ENDORSEMENTS: The race to succeed south Cobb Commissioner Lisa Cupid is heating up.

Tenants’ rights activist Monica Delancy has thrown her support behind Commission District 4 candidate Shelia Edwards, who is headed to an Aug. 11 runoff against Cupid’s former appointee to the Board of Zoning Appeals, Monique Sheffield.


Shelia Edwards

Delancy was one of seven Democrats on the ballot in the June 9 primary and came in third. Edwards narrowly finished ahead of Sheffield; both received almost a quarter of the votes apiece.

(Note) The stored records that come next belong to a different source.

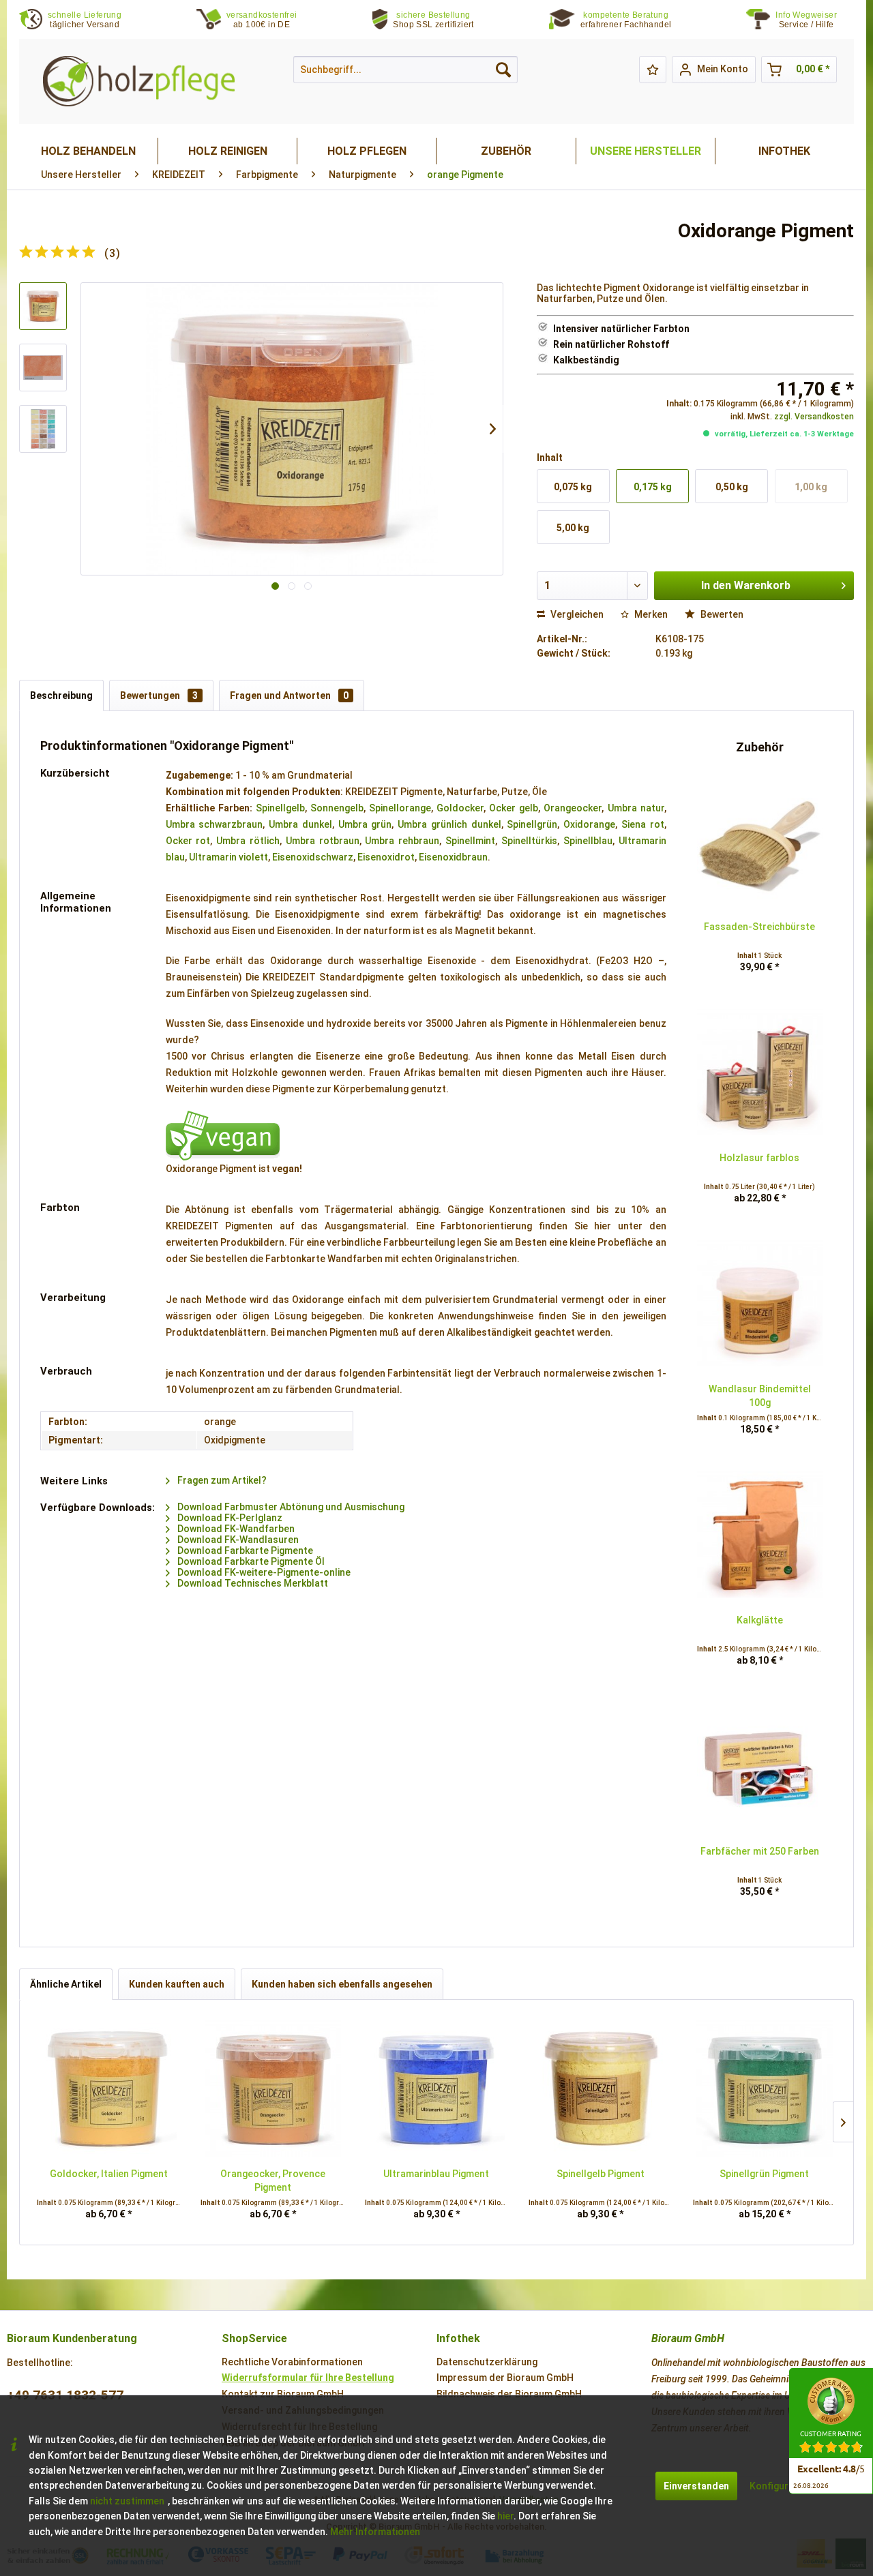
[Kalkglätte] (760, 1534)
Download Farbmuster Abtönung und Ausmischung (289, 1506)
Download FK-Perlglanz (228, 1517)
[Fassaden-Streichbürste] (760, 841)
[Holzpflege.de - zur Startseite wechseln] (139, 81)
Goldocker (460, 808)
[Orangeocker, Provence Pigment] (272, 2088)
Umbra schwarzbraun (214, 824)
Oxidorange (589, 824)
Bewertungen (159, 695)
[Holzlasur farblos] (760, 1072)
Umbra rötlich (248, 840)
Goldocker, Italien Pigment (109, 2173)
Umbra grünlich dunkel (449, 824)
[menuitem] (814, 20)
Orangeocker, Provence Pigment (272, 2180)
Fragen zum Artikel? (221, 1480)
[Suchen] (503, 69)
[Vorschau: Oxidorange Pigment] (43, 306)
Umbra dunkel (300, 824)
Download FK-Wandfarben (235, 1528)
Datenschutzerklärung (486, 2361)
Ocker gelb (513, 808)
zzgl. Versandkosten (814, 416)
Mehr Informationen (375, 2531)
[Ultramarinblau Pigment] (436, 2088)
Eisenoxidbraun (453, 857)
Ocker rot (188, 840)
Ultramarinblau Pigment (436, 2173)
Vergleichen (576, 614)
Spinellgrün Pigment (764, 2173)
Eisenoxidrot (386, 857)
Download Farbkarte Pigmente (244, 1550)
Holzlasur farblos (759, 1157)
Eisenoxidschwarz (312, 857)
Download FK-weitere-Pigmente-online (263, 1572)
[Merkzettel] (652, 69)
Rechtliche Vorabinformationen (292, 2361)
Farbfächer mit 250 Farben (759, 1851)
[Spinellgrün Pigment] (764, 2088)
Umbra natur (636, 808)
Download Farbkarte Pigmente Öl (250, 1561)
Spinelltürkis (529, 840)
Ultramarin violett (228, 857)
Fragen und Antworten (289, 695)
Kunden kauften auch (176, 1984)
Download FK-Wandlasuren (237, 1539)
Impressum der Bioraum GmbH (505, 2377)
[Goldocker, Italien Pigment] (108, 2088)
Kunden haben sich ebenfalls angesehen (342, 1984)
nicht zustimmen (127, 2501)
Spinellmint (470, 840)
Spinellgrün (532, 824)
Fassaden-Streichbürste (759, 926)
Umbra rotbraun (322, 840)
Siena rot (642, 824)
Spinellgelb (280, 808)
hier (505, 2516)
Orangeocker (573, 808)
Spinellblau (587, 840)
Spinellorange (400, 808)
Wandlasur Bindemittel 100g (760, 1395)
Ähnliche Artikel (66, 1984)
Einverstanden (696, 2486)
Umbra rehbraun (402, 840)
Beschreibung (61, 695)
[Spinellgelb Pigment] (600, 2088)
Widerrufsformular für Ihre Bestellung (308, 2377)
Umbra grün (365, 824)
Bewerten (720, 614)
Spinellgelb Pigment (601, 2173)
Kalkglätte (760, 1620)
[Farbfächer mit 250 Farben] (760, 1766)
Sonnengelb (337, 808)
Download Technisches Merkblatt (251, 1583)
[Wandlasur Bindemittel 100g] (760, 1303)
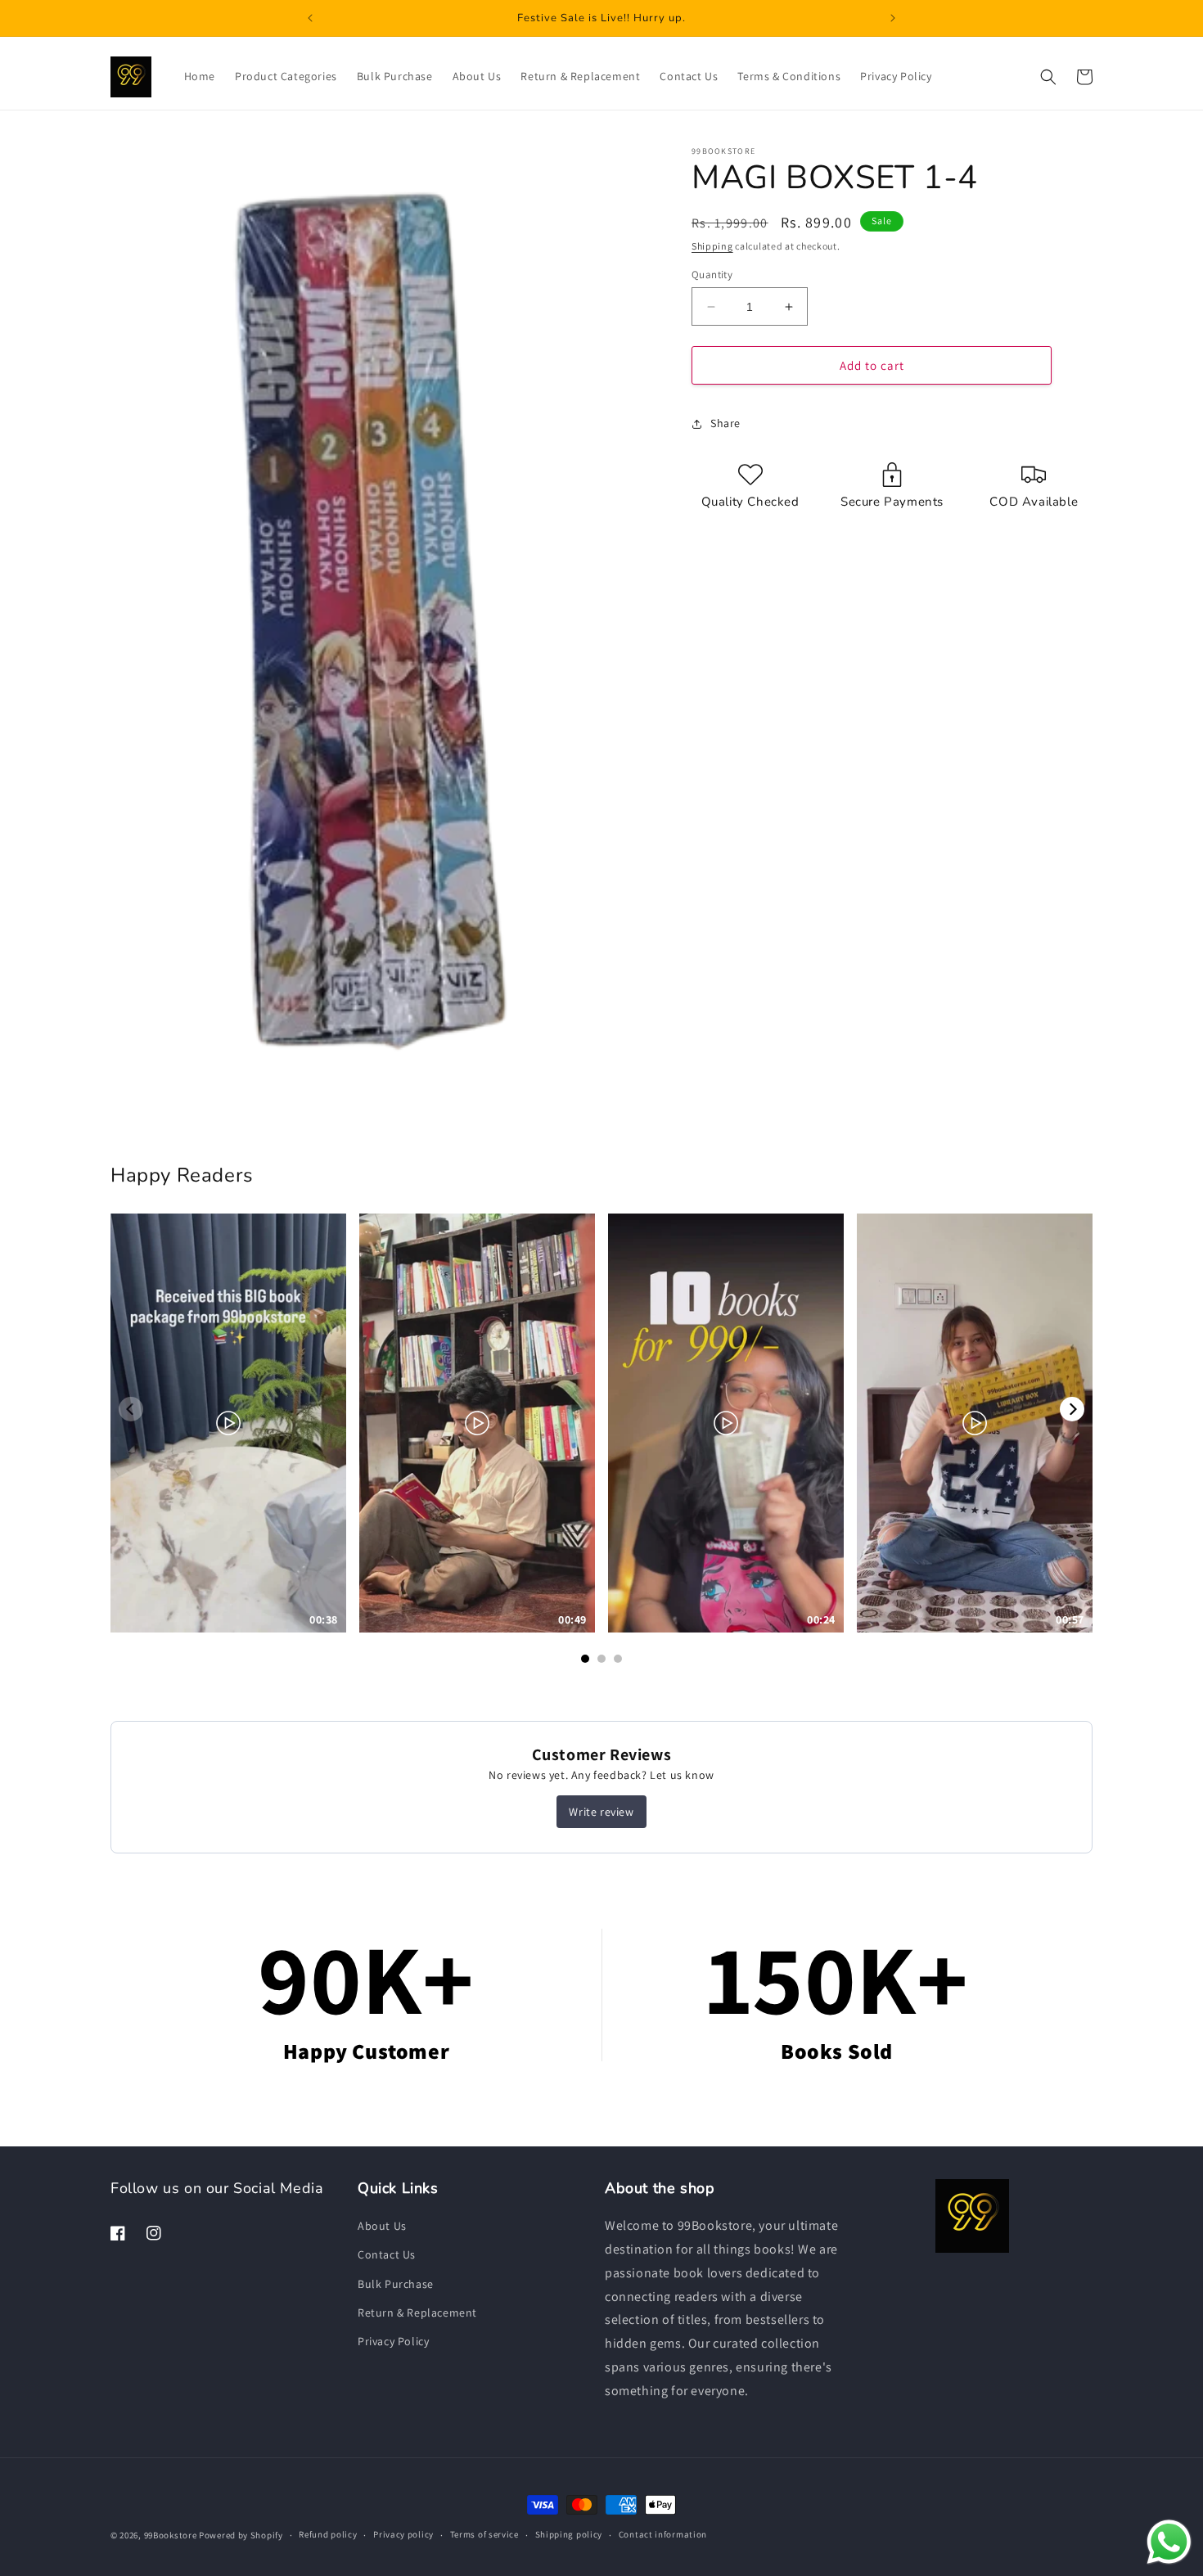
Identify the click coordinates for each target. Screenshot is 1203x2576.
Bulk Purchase (396, 2284)
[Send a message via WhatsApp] (1169, 2542)
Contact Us (387, 2255)
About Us (382, 2226)
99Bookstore (170, 2535)
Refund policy (328, 2535)
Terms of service (484, 2535)
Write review (601, 1811)
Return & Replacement (417, 2312)
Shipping (712, 246)
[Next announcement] (893, 18)
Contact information (663, 2535)
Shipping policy (569, 2535)
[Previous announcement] (310, 18)
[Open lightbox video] (228, 1423)
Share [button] (725, 423)
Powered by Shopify (241, 2535)
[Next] (1072, 1409)
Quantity (712, 274)
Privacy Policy (393, 2341)
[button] (1048, 77)
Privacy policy (403, 2535)
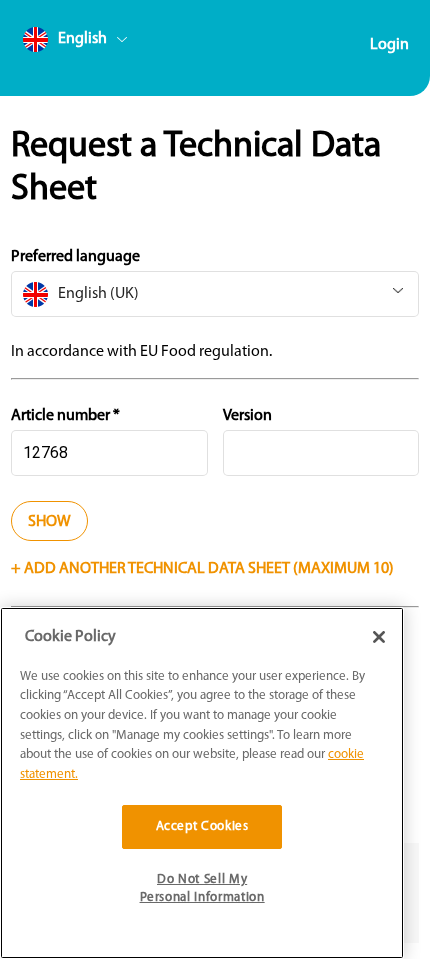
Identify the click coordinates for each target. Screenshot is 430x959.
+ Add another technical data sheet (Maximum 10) (202, 569)
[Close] (379, 637)
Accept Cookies (202, 826)
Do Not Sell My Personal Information (202, 888)
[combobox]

“The selection of our next Commissioner must be based on the best person to lead us forward and there should be no doubt that Shelia Edwards is the best qualified person based on her work and her leadership in our community,” Delancy wrote in her endorsement letter. “She and I have both gone before the Board of Commissioners to advocate on issues including affordable housing, zoning issues, and the rights of renters. I have personally witnessed her advocacy for economic development and good paying jobs to come to our community, which for me (are) the qualities of a true leader. In addition to a high level of professionalism and a strong work ethic, Shelia has working knowledge and understanding of government and business and will begin working for us on day one.”

She added that Edwards “understands the issues that working families like mine face every day and will be a champion for us on our issues.”